» **What is needed**
Could you reproduce each of the records below line for line, keeping every character unchanged?

» **Provided data**
::::

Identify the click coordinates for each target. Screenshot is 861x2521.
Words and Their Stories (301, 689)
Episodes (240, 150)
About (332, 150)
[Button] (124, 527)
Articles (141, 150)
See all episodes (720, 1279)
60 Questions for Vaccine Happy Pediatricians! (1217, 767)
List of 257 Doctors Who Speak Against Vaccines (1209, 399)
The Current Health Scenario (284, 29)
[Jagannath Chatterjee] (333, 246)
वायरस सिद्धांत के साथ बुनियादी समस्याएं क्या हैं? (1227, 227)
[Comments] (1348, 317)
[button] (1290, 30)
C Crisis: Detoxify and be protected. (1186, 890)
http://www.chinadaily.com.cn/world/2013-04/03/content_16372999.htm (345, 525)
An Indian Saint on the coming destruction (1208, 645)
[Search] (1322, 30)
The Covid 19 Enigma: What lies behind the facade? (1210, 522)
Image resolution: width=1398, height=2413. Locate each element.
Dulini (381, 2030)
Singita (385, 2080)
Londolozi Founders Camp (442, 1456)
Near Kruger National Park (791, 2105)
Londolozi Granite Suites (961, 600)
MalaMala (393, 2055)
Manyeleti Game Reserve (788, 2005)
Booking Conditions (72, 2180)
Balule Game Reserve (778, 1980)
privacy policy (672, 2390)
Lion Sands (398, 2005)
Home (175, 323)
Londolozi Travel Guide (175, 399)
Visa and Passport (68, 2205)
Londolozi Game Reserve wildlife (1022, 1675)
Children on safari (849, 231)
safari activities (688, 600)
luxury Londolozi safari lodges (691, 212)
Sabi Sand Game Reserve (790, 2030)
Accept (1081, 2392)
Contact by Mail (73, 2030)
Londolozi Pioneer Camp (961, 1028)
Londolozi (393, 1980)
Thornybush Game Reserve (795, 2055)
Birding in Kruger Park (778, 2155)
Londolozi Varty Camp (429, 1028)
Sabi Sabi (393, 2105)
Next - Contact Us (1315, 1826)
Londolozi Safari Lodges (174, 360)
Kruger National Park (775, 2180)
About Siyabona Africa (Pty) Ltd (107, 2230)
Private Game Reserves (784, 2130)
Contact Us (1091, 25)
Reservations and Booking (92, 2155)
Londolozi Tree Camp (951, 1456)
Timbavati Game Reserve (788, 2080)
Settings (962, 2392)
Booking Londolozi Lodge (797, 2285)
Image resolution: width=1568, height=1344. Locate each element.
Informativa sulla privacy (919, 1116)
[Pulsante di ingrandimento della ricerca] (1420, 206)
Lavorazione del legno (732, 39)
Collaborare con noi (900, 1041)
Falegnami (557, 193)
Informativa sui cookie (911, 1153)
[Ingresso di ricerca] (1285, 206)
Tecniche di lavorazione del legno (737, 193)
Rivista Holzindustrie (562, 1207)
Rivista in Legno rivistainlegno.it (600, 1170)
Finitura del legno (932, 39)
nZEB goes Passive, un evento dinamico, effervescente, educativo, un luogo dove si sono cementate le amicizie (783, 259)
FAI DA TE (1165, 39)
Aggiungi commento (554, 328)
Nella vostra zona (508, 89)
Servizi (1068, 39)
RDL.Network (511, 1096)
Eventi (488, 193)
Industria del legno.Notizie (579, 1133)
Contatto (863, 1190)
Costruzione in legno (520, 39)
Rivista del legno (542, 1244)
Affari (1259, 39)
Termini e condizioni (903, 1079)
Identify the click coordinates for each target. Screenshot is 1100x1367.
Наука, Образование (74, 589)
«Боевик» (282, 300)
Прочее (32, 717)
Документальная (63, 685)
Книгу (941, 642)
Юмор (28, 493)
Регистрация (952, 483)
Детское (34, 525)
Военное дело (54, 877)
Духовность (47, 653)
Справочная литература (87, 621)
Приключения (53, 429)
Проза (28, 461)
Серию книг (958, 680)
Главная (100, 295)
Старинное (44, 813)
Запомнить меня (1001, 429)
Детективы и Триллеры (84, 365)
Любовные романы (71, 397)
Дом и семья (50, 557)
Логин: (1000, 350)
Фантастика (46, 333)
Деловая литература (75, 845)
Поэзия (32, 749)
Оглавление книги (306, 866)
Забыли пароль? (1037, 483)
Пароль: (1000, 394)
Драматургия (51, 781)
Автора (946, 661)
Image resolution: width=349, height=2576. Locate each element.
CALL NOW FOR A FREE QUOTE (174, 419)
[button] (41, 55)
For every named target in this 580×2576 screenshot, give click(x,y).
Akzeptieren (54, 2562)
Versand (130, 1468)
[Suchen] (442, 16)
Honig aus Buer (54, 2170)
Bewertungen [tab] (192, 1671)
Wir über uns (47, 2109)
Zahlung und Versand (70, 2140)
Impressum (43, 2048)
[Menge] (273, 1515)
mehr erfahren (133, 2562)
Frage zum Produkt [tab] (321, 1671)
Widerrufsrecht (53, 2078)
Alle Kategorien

::::

» **Result of the task**
Identify the click coordinates for each target. Screenshot is 861x2521.
Words and Their Stories (301, 689)
Episodes (240, 150)
About (332, 150)
[Button] (124, 527)
Articles (141, 150)
See all episodes (720, 1279)
60 Questions for Vaccine Happy Pediatricians! (1217, 767)
List of 257 Doctors Who Speak Against Vaccines (1209, 399)
The Current Health Scenario (284, 29)
[Jagannath Chatterjee] (333, 246)
वायरस सिद्धांत के साथ बुनियादी समस्याएं क्या हैं? (1227, 227)
[Comments] (1348, 317)
[button] (1290, 30)
C Crisis: Detoxify and be protected. (1186, 890)
http://www.chinadaily.com.cn/world/2013-04/03/content_16372999.htm (345, 525)
An Indian Saint on the coming destruction (1208, 645)
[Search] (1322, 30)
The Covid 19 Enigma: What lies behind the facade? (1210, 522)
Image resolution: width=1398, height=2413. Locate each element.
Dulini (381, 2030)
Singita (385, 2080)
Londolozi Founders Camp (442, 1456)
Near Kruger National Park (791, 2105)
Londolozi Granite Suites (961, 600)
MalaMala (393, 2055)
Manyeleti Game Reserve (788, 2005)
Booking Conditions (72, 2180)
Balule Game Reserve (778, 1980)
privacy policy (672, 2390)
Lion Sands (398, 2005)
Home (175, 323)
Londolozi Travel Guide (175, 399)
Visa and Passport (68, 2205)
Londolozi Game Reserve wildlife (1022, 1675)
Children on safari (849, 231)
safari activities (688, 600)
luxury Londolozi safari lodges (691, 212)
Sabi Sand Game Reserve (790, 2030)
Accept (1081, 2392)
Contact by Mail (73, 2030)
Londolozi Pioneer Camp (961, 1028)
Londolozi (393, 1980)
Thornybush Game Reserve (795, 2055)
Birding in Kruger Park (778, 2155)
Londolozi Varty Camp (429, 1028)
Sabi Sabi (393, 2105)
Next - Contact Us (1315, 1826)
Londolozi Safari Lodges (174, 360)
Kruger National Park (775, 2180)
About Siyabona Africa (Pty) Ltd (107, 2230)
Private Game Reserves (784, 2130)
Contact Us (1091, 25)
Reservations and Booking (92, 2155)
Londolozi Tree Camp (951, 1456)
Timbavati Game Reserve (788, 2080)
Settings (962, 2392)
Booking Londolozi Lodge (797, 2285)
Image resolution: width=1568, height=1344. Locate each element.
Informativa sulla privacy (919, 1116)
[Pulsante di ingrandimento della ricerca] (1420, 206)
Lavorazione del legno (732, 39)
Collaborare con noi (900, 1041)
Falegnami (557, 193)
Informativa sui cookie (911, 1153)
[Ingresso di ricerca] (1285, 206)
Tecniche di lavorazione del legno (737, 193)
Rivista Holzindustrie (562, 1207)
Rivista in Legno rivistainlegno.it (600, 1170)
Finitura del legno (932, 39)
nZEB goes Passive, un evento dinamico, effervescente, educativo, un luogo dove si sono cementate le amicizie (783, 259)
FAI DA TE (1165, 39)
Aggiungi commento (554, 328)
Nella vostra zona (508, 89)
Servizi (1068, 39)
RDL.Network (511, 1096)
Eventi (488, 193)
Industria del legno.Notizie (579, 1133)
Contatto (863, 1190)
Costruzione in legno (520, 39)
Rivista del legno (542, 1244)
Affari (1259, 39)
Termini e condizioni (903, 1079)
Identify the click coordinates for each target. Screenshot is 1100x1367.
Наука, Образование (74, 589)
«Боевик» (282, 300)
Прочее (32, 717)
Документальная (63, 685)
Книгу (941, 642)
Юмор (28, 493)
Регистрация (952, 483)
Детское (34, 525)
Военное дело (54, 877)
Духовность (47, 653)
Справочная литература (87, 621)
Приключения (53, 429)
Проза (28, 461)
Серию книг (958, 680)
Главная (100, 295)
Старинное (44, 813)
Запомнить меня (1001, 429)
Детективы и Триллеры (84, 365)
Любовные романы (71, 397)
Дом и семья (50, 557)
Логин: (1000, 350)
Фантастика (46, 333)
Деловая литература (75, 845)
Поэзия (32, 749)
Оглавление книги (306, 866)
Забыли пароль? (1037, 483)
Пароль: (1000, 394)
Драматургия (51, 781)
Автора (946, 661)
Image resolution: width=349, height=2576. Locate each element.
CALL NOW FOR A FREE QUOTE (174, 419)
[button] (41, 55)
For every named target in this 580×2576 screenshot, give click(x,y).
Akzeptieren (54, 2562)
Versand (130, 1468)
[Suchen] (442, 16)
Honig aus Buer (54, 2170)
Bewertungen [tab] (192, 1671)
Wir über uns (47, 2109)
Zahlung und Versand (70, 2140)
Impressum (43, 2048)
[Menge] (273, 1515)
mehr erfahren (133, 2562)
Frage zum Produkt [tab] (321, 1671)
Widerrufsrecht (53, 2078)
Alle Kategorien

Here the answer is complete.